Whiting plans to accelerate Kodiak's drilling program. By the end of 2015, the company expects to put five more rigs to work on Kodiak's leasehold-increasing that rig count to 12. Drilling is also ramping up on Whiting's existing acreage. In July, three rigs were being moved in to increase its rig count to 14.

The accelerated drilling has positioned the combined company to overtake Continental Resources Inc. and Hess Corp. to become the most active driller in the Bakken (Fig. 2).

The Bakken is already a core area for Whiting and will grow in importance after the merger. The Williston basin produced 73,325 boe/d in the first quarter of 2014-accounting for 73% of Whiting's production. Production was up 27% from the prior-year period.

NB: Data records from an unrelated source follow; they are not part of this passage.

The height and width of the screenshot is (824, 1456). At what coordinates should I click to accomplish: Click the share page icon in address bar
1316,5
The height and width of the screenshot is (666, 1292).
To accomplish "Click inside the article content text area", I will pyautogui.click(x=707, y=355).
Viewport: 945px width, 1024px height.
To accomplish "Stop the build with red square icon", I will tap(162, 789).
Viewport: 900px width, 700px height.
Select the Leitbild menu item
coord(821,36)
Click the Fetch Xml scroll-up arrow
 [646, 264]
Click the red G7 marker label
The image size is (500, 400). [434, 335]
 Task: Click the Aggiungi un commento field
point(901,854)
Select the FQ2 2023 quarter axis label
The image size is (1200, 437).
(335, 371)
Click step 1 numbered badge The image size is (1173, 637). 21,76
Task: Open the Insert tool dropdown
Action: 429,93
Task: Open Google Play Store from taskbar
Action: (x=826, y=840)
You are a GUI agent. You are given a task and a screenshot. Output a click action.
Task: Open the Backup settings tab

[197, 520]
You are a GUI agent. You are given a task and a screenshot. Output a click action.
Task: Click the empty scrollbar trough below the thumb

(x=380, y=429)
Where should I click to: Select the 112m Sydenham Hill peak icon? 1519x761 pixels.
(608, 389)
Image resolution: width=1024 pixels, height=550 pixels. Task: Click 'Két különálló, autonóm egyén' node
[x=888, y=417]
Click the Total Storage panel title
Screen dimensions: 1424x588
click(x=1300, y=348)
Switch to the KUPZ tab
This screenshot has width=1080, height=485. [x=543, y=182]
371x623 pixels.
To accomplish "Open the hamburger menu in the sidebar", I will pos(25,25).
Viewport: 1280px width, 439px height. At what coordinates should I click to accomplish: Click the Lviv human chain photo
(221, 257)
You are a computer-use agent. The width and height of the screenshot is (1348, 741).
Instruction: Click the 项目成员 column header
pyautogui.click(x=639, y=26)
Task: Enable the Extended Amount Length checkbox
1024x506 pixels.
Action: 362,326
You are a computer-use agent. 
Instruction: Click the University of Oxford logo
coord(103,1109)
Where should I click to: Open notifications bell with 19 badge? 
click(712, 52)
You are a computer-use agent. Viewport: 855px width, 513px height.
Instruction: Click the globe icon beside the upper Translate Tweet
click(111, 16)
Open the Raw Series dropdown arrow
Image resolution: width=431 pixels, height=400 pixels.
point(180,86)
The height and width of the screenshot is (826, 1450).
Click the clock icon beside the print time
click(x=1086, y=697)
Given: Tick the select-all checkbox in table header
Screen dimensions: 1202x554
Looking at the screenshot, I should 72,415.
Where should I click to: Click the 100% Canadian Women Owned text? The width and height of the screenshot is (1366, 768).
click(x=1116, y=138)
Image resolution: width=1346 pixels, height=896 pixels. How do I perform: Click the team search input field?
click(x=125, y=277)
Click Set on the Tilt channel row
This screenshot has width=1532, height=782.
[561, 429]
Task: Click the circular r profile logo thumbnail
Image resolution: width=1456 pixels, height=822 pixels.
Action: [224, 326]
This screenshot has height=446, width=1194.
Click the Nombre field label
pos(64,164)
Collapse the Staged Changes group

Before the merger announcement, Whiting held 683,800 net acres of Bakken leasehold and planned to allocate 41% of its $2.7 billion capital spending budget to the Northern Rockies region-which consists primarily of the Bakken.

Flaring considerations

Whiting is also prepared to meet North Dakota's first mandated flaring reduction target (UOGR, May-June 2014, p. 4.) Lynn Helms, director of the North Dakota Department of Mineral Resources, said in July that Whiting is capturing and utilizing more than 74% of the natural gas it produces in North Dakota. The state expects all Bakken operators to meet or exceed this threshold by Oct. 1, and those that fail to do so could be subject to production curtailments.

Kodiak, meanwhile, has been lining up third-party-gas-gathering and processing capacity to meet the Oct. 1 deadline. Volker said: "I've been impressed, personally, by the work that's been done over the past 6 months to basically get Kodiak ready to meet those requirements ... As a combined entity, I can assure you that we will have plenty of cushion with respect to those rules."

An investor note by Scott Hanold, an analyst with RBC Capital Markets, shows that Kodiak flared 35% of its North Dakota gas production in the first quarter, down from 42% in last three months of 2013.

The merger is expected to close in the fourth quarter, assuming regulatory and shareholder approval. Kodiak shareholders are set to receive .177 share of Whiting stock for each share of Kodiak common stock that they hold.

Shareholders of Kodiak, which has focused exclusively on the Williston basin, will see their asset base diversified to include Whiting's operations in the Niobrara shale in northeast Colorado and an enhanced oil recovery project in Texas.

Once the deal closes, Kodiak shareholders will own 29% of the combined company, which will be led by Whiting's management team and based in Denver.

Lynn Peterson, chairman, president, and chief executive officer of Kodiak, will serve on the board of directors alongside James Catlin, Kodiak's vice-president of business development.

The combined entity will have an initial enterprise value of $17.8 billion and proved reserves of 606 million boe, 80% oil. Production from all operating areas is expected to exceed 152,000 boe/d in 2014.